TASK:
Carry over every entry exactly as it appears in the records.

RECORDS SUPPLIED:
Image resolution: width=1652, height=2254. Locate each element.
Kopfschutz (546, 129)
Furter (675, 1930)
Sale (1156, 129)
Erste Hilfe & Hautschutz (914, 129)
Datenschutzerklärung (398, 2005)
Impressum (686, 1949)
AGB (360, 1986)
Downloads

ANSWER SPACE:
Image resolution: width=1652, height=2254. Locate each element.
Kopfschutz (546, 129)
Furter (675, 1930)
Sale (1156, 129)
Erste Hilfe & Hautschutz (914, 129)
Datenschutzerklärung (398, 2005)
Impressum (686, 1949)
AGB (360, 1986)
Downloads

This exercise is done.